Apenas uma coisa separa essa grande amizade. Saiba qual…
Segundo filme da trilogia de Monicelli que começa com “Meus Caros Amigos”. Creiam, não há perdas se vistos fora da seqüência. Politicamente incorretos, machistas e sem escrúpulos, eles não poupam ninguém. Nem Religião, nem Família e nem ética nenhuma.
O filme traz passado e presente na vida desses caros amigos. No presente, um deles já se foi. E no encontro dos quatro, no túmulo desse… Somos então apresentados a essa turma para lá de irreverente. São eles: um Conde falido, um arquiteto, um dono de um restaurante, um cirurgião e o amigo morto, fora um editor de jornal. Na fala do Conde, temos o elo que os unes:
“Apesar de toda as diferenças entre nós… todos reunidos por certa regras que não confessamos: o direito de nos pregar peças reciprocamente; a vontade de rir, de se divertir e o gosto difícil de não se levar nada a sério.“
O que eles aprontam!! É hilário!! Uma dica: não bebam e não comam nada durante as brincadeiras. Correm o risco ou de engasgarem, ou de quase cometerem um strike como eu bebendo um café logo no começo. Tive que voltar a fita, por não acreditar no que estava vendo e para rir de novo.
As brincadeiras continuam, sem que eles percam o pique. Há aquelas que fazem sempre, mas há também as que parecem vir de bandeja para eles.
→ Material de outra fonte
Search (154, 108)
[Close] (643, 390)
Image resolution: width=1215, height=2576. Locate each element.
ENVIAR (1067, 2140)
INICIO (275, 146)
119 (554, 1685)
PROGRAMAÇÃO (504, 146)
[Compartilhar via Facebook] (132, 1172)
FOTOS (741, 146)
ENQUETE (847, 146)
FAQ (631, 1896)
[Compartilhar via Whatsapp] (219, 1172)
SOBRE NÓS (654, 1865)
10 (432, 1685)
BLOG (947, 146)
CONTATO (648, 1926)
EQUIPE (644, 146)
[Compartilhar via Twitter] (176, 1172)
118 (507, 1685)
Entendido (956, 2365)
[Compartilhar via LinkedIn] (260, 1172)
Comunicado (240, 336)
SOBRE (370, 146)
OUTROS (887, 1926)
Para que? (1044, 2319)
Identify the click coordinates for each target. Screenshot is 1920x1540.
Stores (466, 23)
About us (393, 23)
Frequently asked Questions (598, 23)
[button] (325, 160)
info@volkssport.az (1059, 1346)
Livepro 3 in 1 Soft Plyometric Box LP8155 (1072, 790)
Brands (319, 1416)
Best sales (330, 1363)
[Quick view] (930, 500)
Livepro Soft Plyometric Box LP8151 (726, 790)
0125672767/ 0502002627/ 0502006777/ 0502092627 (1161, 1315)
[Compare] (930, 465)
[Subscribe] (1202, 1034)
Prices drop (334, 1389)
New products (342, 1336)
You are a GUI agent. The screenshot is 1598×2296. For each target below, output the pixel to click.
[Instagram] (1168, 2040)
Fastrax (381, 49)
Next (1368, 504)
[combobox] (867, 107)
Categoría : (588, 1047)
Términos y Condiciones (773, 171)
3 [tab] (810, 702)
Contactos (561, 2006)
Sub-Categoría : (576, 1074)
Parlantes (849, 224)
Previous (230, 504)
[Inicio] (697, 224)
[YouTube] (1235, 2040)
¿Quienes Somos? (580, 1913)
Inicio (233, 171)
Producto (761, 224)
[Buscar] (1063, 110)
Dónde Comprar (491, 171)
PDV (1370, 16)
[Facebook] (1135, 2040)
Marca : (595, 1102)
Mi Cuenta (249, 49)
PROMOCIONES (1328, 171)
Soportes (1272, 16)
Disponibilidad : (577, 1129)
Que em vez do “Ai, ai, ai, ai!“, que é como um aviso do médico aos demais… nos vem um: “ô, ô! Mais um pato para eles.” E eles não nos decepcionam! Melhor explicado pelas palavras do arquiteto ao ver um dos amigos em ação; mais um que não deixou que a bola fosse embora. Eis: “Que coisa de gênio! A fantasia, a intuição, golpe de vista e velocidade de execução.”
Além da farra que fazem juntos… Um dos pontos positivos nessa amizade é a liberdade que dão aos demais de sacanearem entre si. Como na cena onde um guarda de trânsito os param, por terem entrado na contramão. Daí, o dono do restaurante descobre que não é dele a carteira que traz no bolso. A turma não perdoa! Também, numa de levantar a moral de um, armam um banzé na Torre de Pisa.
Agora, sem sombra de dúvida, eles mostram que são amigos até num infortúnio. Em ter prazer na companhia um do outro, sempre. Que darão um jeito de se divertirem juntos!
Adorei! Nota: 10
Por: Valéria Miguez (LELLA).
O Quinteto Irreverente [Meus Caros Amigos 2] (Amici Miei Atto II). 1982. Itália. Direção: Mario Monicelli. Com: Philippe Noiret, Ugo Tognazzi, Adolfo Celi, Gastone Moschin, Renzo Montagnani, Milena Vukotic, Franca Tamantini, Angela Goodwin.